### Problem to solve
Copy every one of the records below word for word, leaving out the pictures.
--------------------
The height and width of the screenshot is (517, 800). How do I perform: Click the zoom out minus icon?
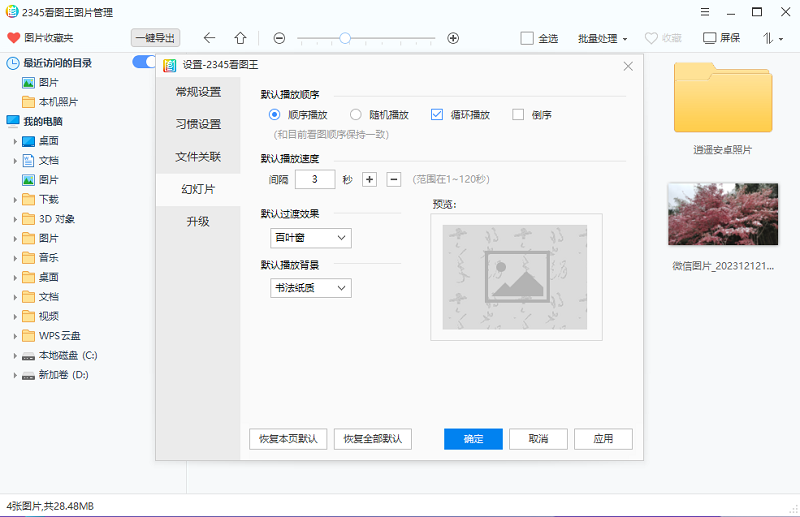coord(279,38)
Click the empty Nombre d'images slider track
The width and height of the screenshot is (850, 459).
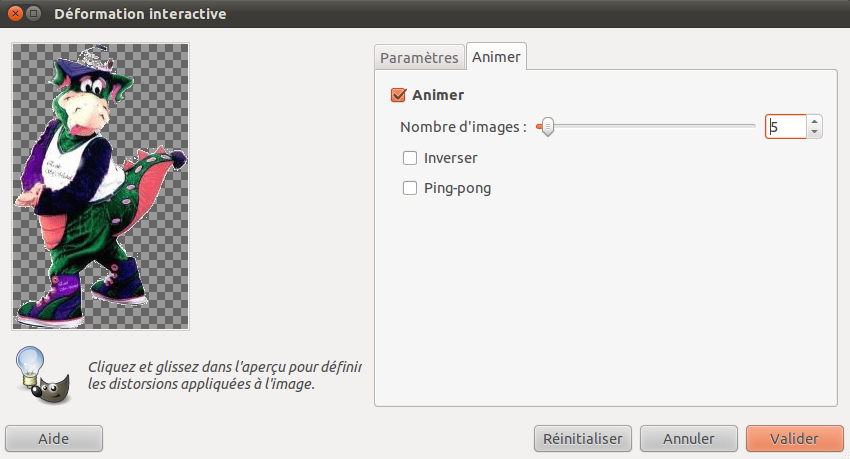coord(655,126)
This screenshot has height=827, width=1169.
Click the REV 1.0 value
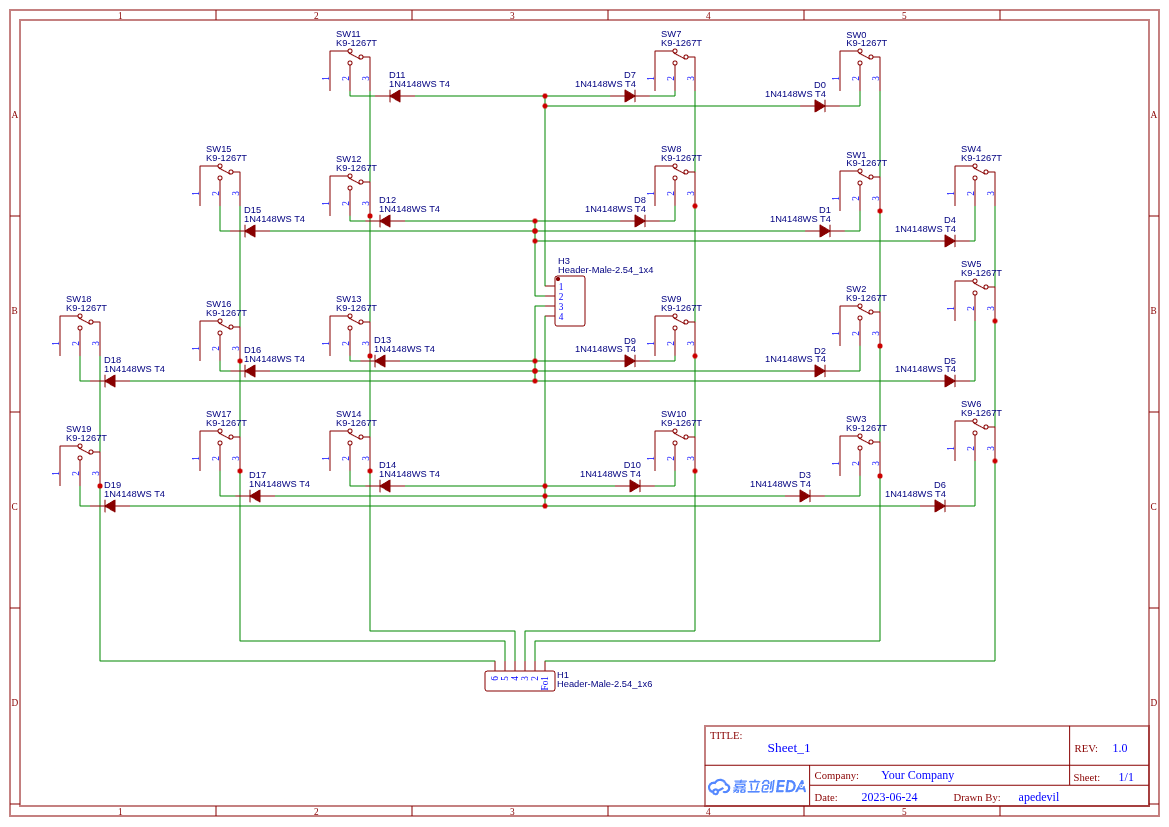pyautogui.click(x=1119, y=747)
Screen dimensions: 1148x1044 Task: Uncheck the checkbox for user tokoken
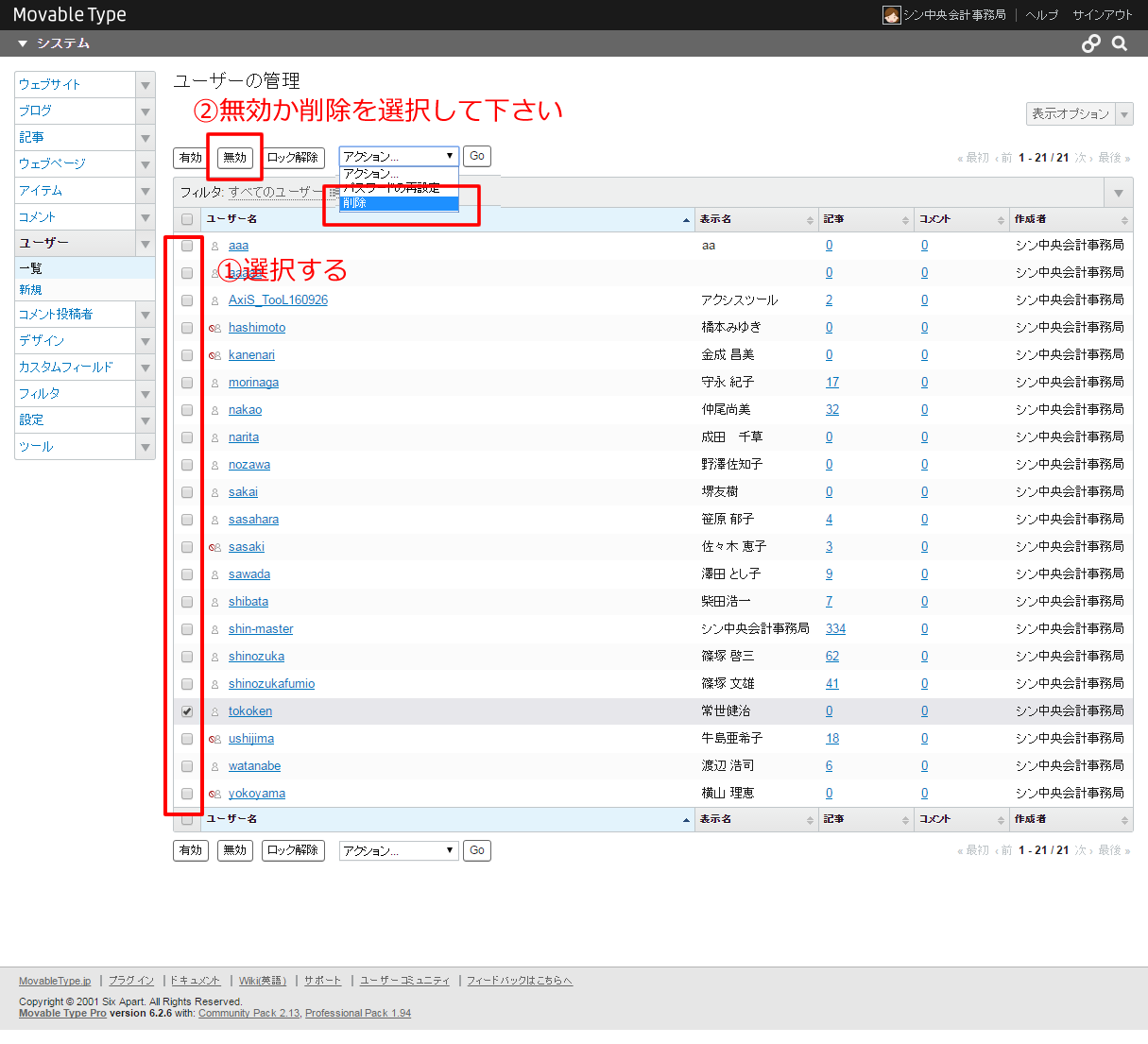pyautogui.click(x=187, y=711)
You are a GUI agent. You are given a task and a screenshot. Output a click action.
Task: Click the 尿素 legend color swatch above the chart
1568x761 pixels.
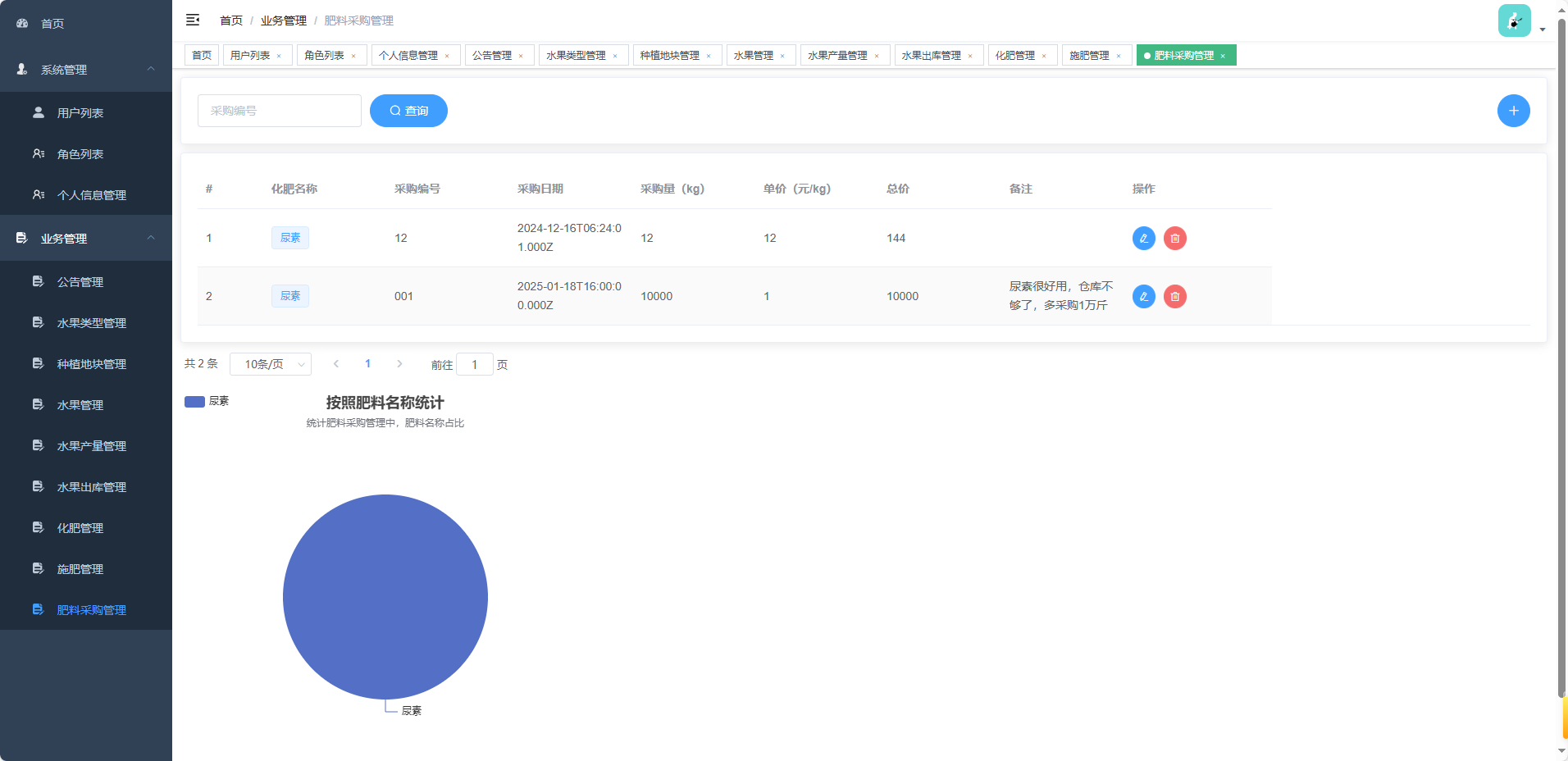click(x=194, y=401)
--------------------
### Final answer
The height and width of the screenshot is (517, 800). How do I perform: Click the zoom out minus icon?
coord(279,38)
Click the empty Nombre d'images slider track
The width and height of the screenshot is (850, 459).
coord(655,126)
This screenshot has height=827, width=1169.
Click the REV 1.0 value
pyautogui.click(x=1119, y=747)
Screen dimensions: 1148x1044 Task: Uncheck the checkbox for user tokoken
pyautogui.click(x=187, y=711)
You are a GUI agent. You are given a task and a screenshot. Output a click action.
Task: Click the 尿素 legend color swatch above the chart
1568x761 pixels.
click(x=194, y=401)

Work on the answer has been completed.